TASK REQUIREMENTS:
Please list every fact the article below gives about the slide capacity and batch handling of the Bond-X system.

PASSAGE FOR REVIEW:
- - -
By Sue Dafnias
Automated staining instruments have played a key role in the growth of immunohistochemistry (IHC) testing, and now a new generation of automated staining systems promises to deliver higher levels of productivity and flexibility to meet the growing demands of today’s pathology laboratories.
The Bond-X system developed and manufactured by Vision BioSystems.
In recent years there has been a dramatic increase in the use of medical tests for many types of cancer. New emerging therapies are causing substantial growth in the number of tests performed on patient tissue samples. In turn, greater demand has been placed on laboratories to provide faster turnaround times while maintaining high quality and reproducible test results. Additionally, most pathology laboratories provide a range of histopathology tests to other labs. Patient samples arrive at the laboratory throughout the day on a continuous and unpredictable basis, adding to workload pressures.
Many pathology laboratories now rely upon automated IHC staining systems to manage the growth in demand for histopathology testing. Until now no single system has been able to effectively cope with a continuous stream of incoming samples, because IHC instruments have been designed so that the first test run must be complete before additional tests can be started. In order to accommodate all incoming tests, a lab is forced either to delay testing to fit many samples on one run or to purchase additional instruments in order to do more than one run at a time.
Continuous batch processing on Bond-X system.
Vision BioSystems looked closely at these and other laboratory workflow issues prior to development of the Bond-X™ system. The variance in the arrival times of the tissue samples and lack of flexibility in processing runs were found to be problematic for many laboratories. Therefore, Vision BioSystems developed a random access capability feature to alleviate these problems and provide the type of flexibility required. The recently released Bond-X system has a capacity of 30 slides per module—three batches of 10 slides. Each batch can be started independently of the other two, providing continuous batch processing. In other words, each batch of 10 slides operates independently, and each batch can be processed with multiple staining protocols. With this continuous batch processing, laboratories are able to adapt their slide-preparation process for a more continuous and efficient workflow.
- - -
DATA EXTRACT:

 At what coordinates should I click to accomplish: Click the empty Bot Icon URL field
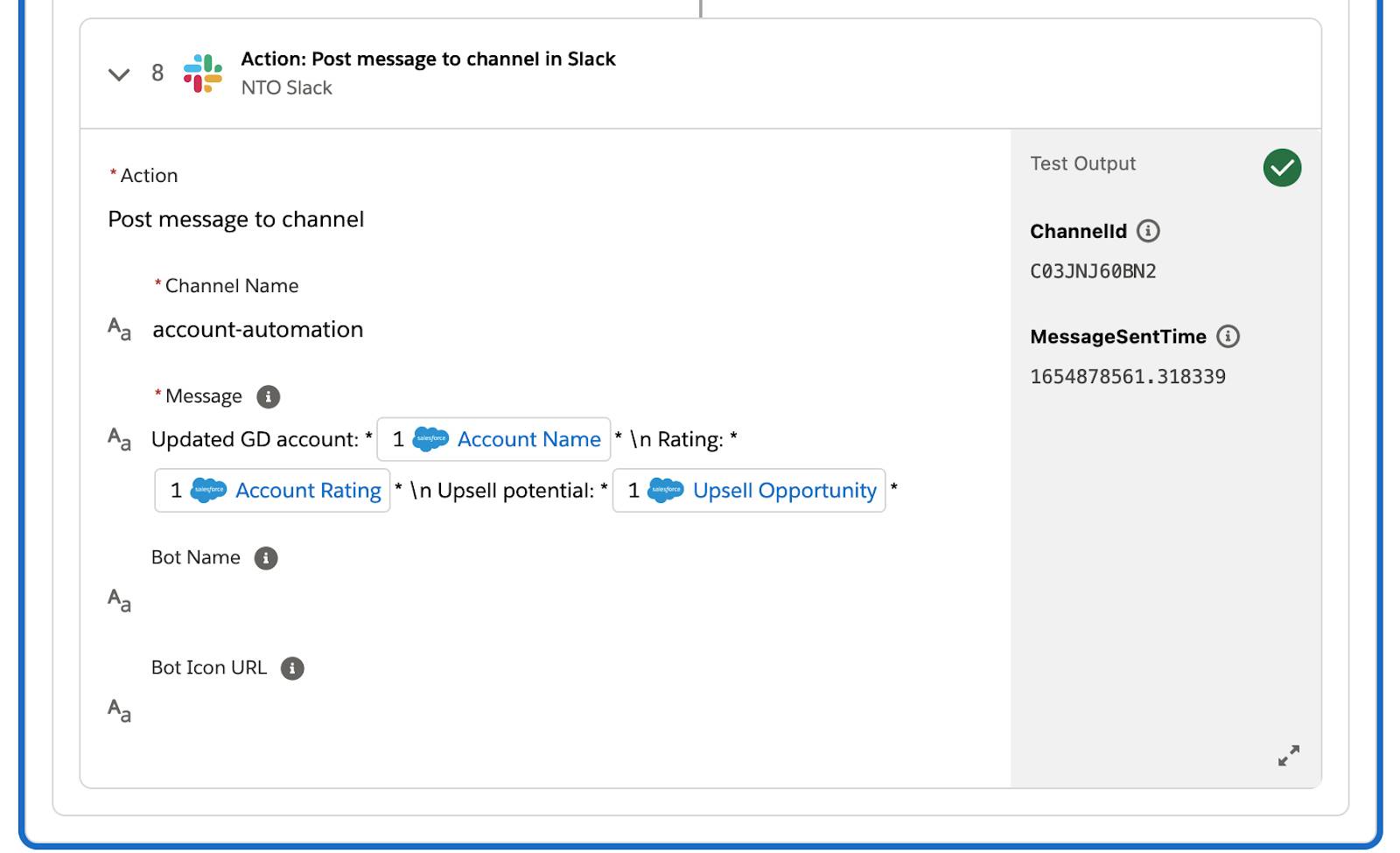pos(560,710)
- - -
RESPONSE BOX:
- It holds 30 slides per module.
- Those slides are arranged as three batches of 10 slides.
- Each batch can be started independently of the other two, which provides continuous batch processing.
- Each batch can be processed with multiple staining protocols.